Saved data entries:
-------

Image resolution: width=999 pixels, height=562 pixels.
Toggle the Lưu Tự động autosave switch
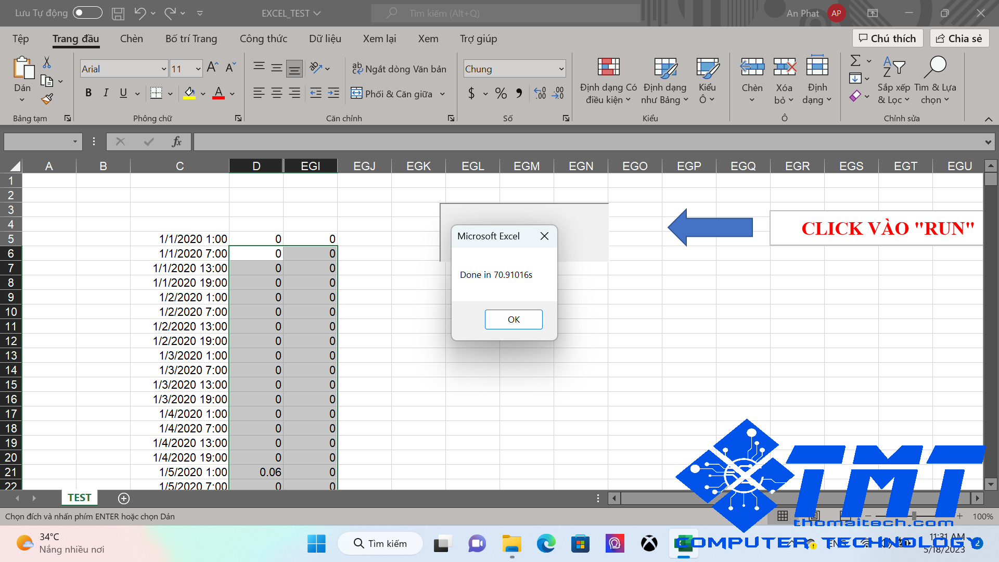(x=87, y=13)
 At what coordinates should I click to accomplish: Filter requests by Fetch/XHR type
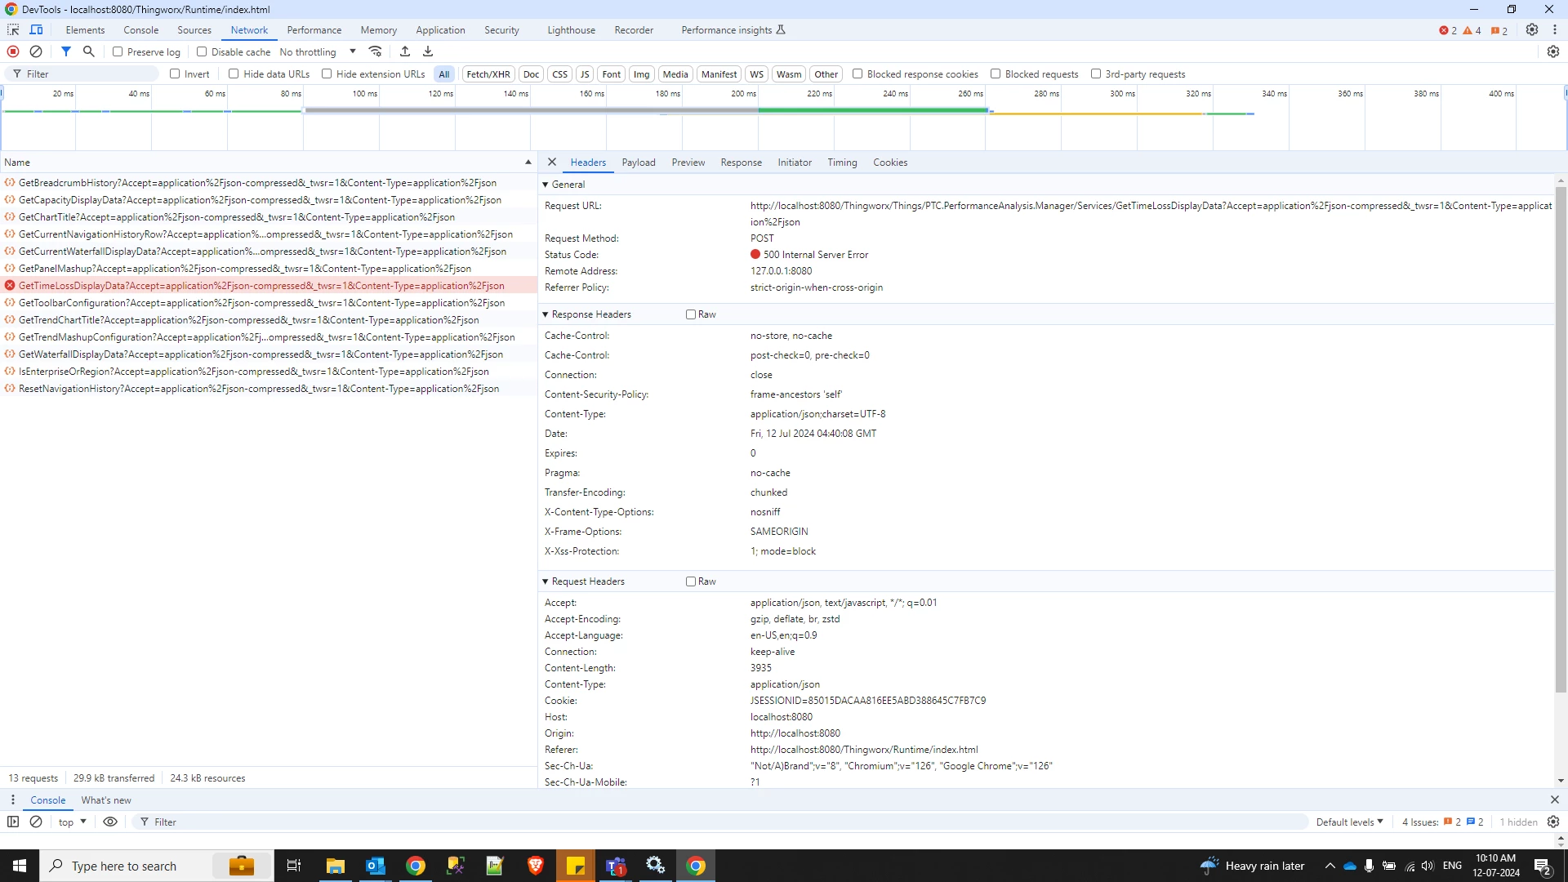[488, 74]
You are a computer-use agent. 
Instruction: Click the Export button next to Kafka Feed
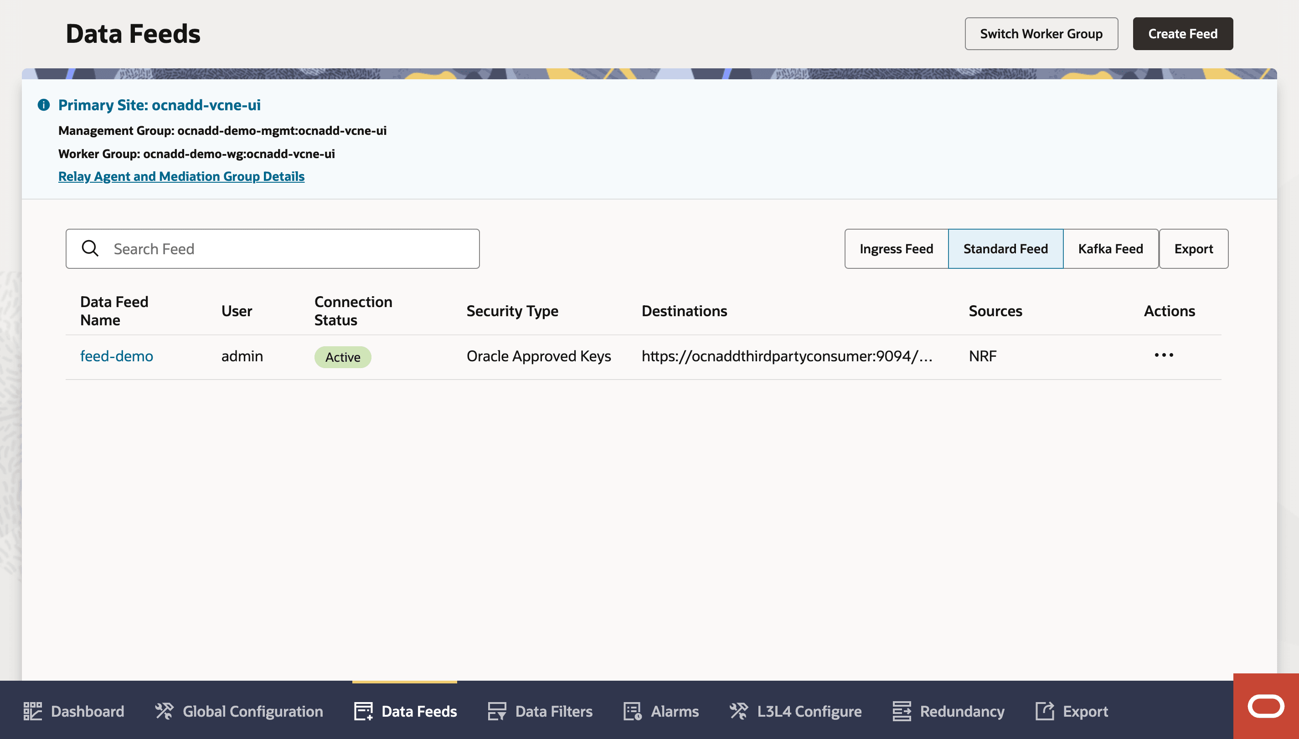pyautogui.click(x=1194, y=249)
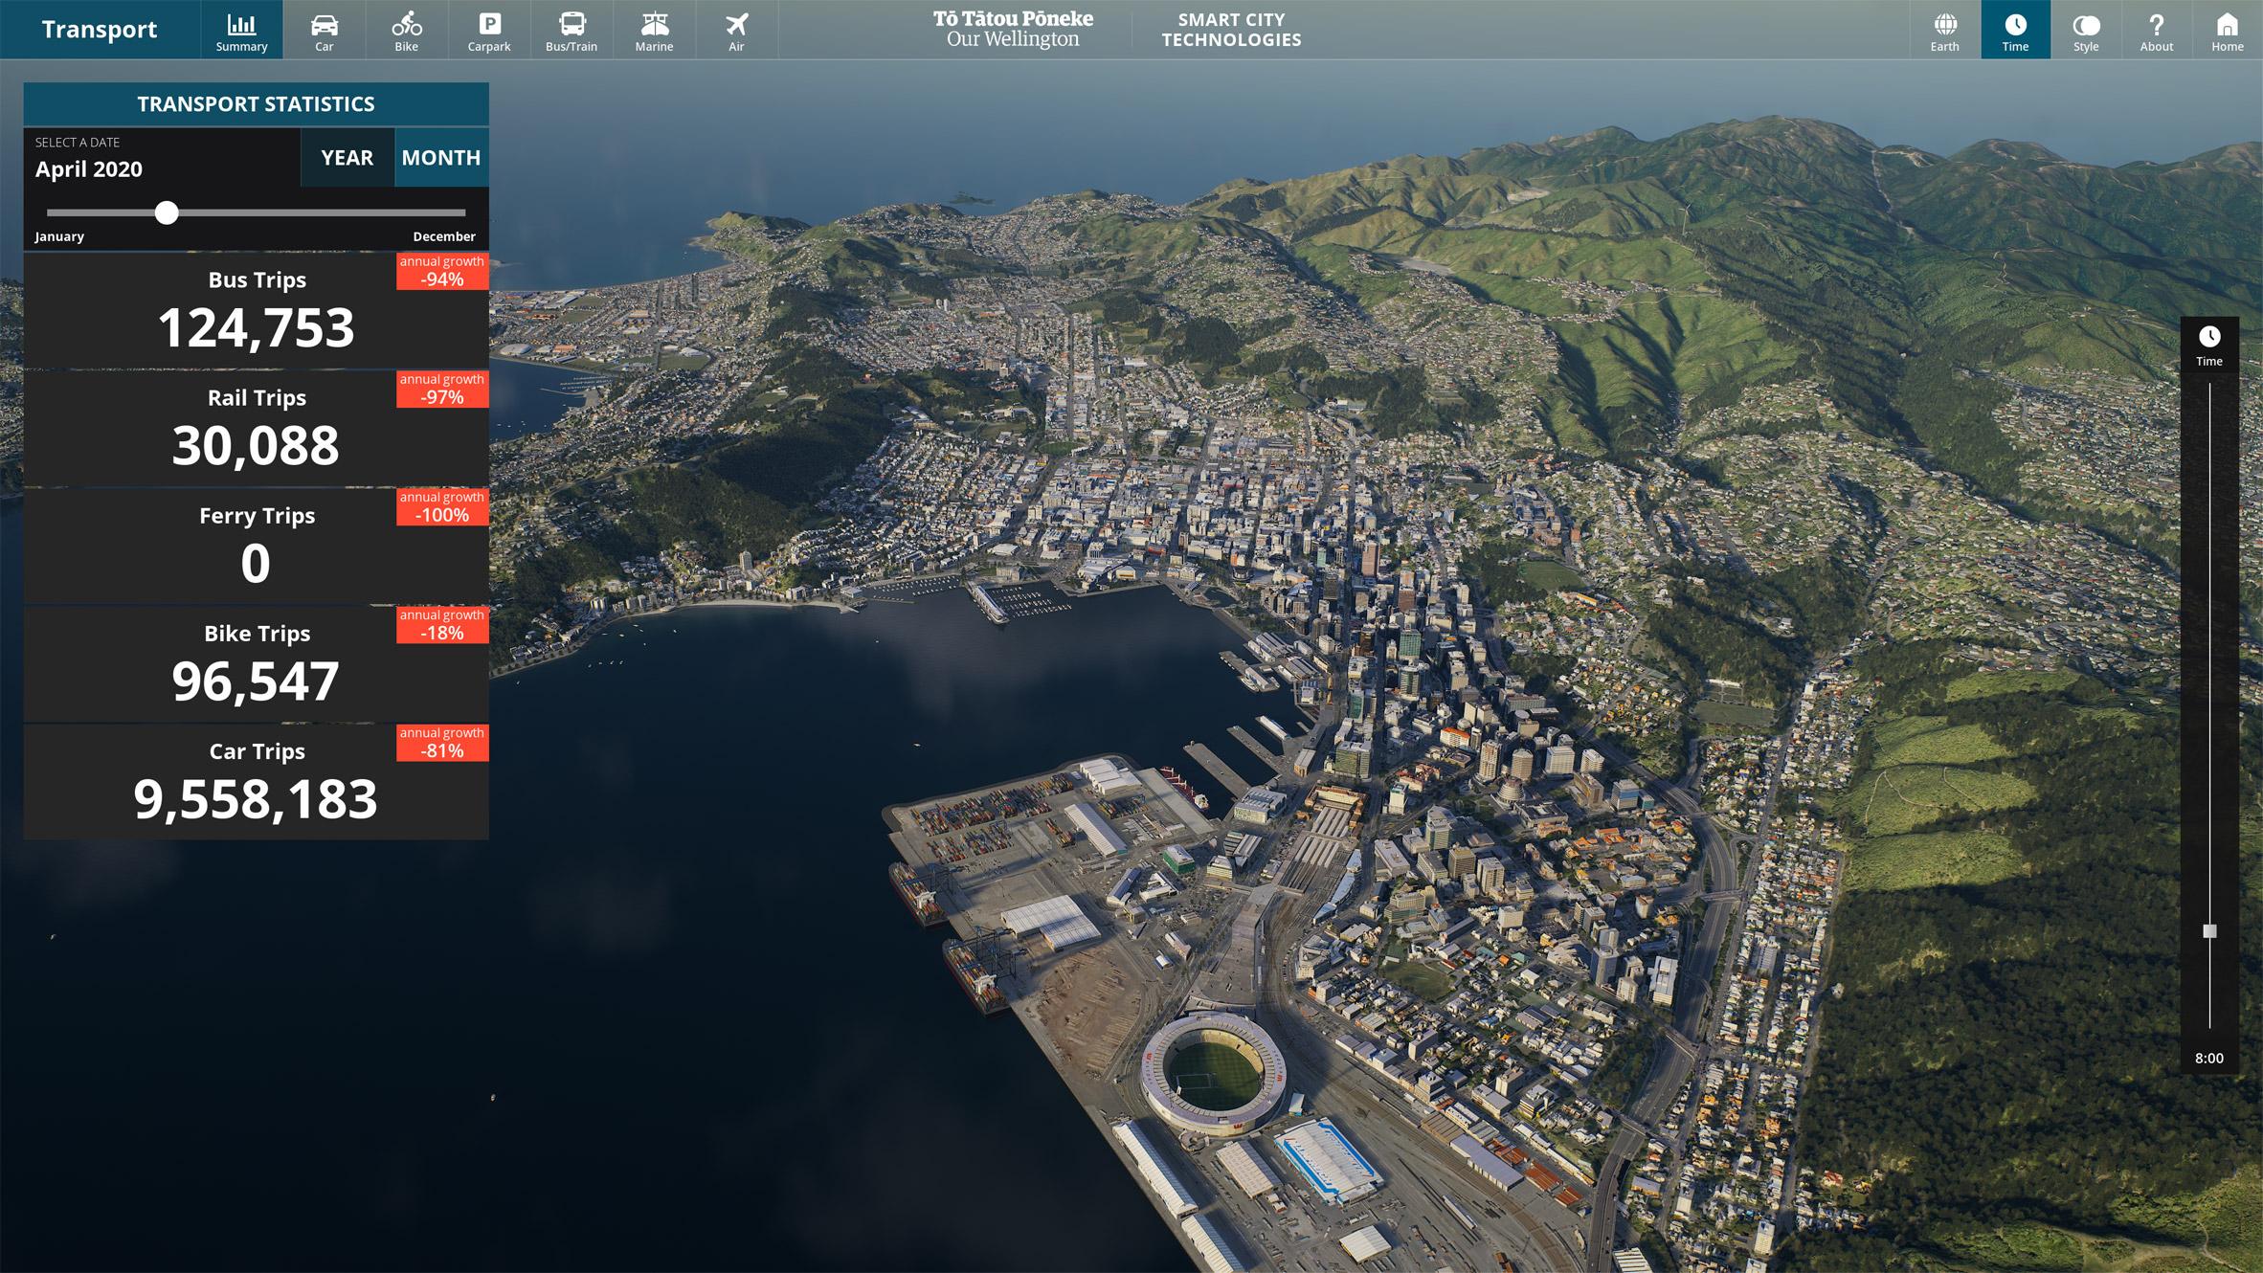Viewport: 2263px width, 1273px height.
Task: Switch date selection to YEAR
Action: coord(347,158)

-------

YOUR GOAL – Verbatim copy, images excluded: transcribe all the entries above.

REPLY –
Image resolution: width=999 pixels, height=562 pixels.
Toggle the Lưu Tự động autosave switch
(x=87, y=13)
 At what coordinates should I click to accomplish: Filter requests by Fetch/XHR type
[488, 74]
You are a computer-use agent. 
Instruction: Click the Export button next to Kafka Feed
pyautogui.click(x=1194, y=249)
Viewport: 2263px width, 1273px height.
Task: Switch date selection to YEAR
Action: coord(347,158)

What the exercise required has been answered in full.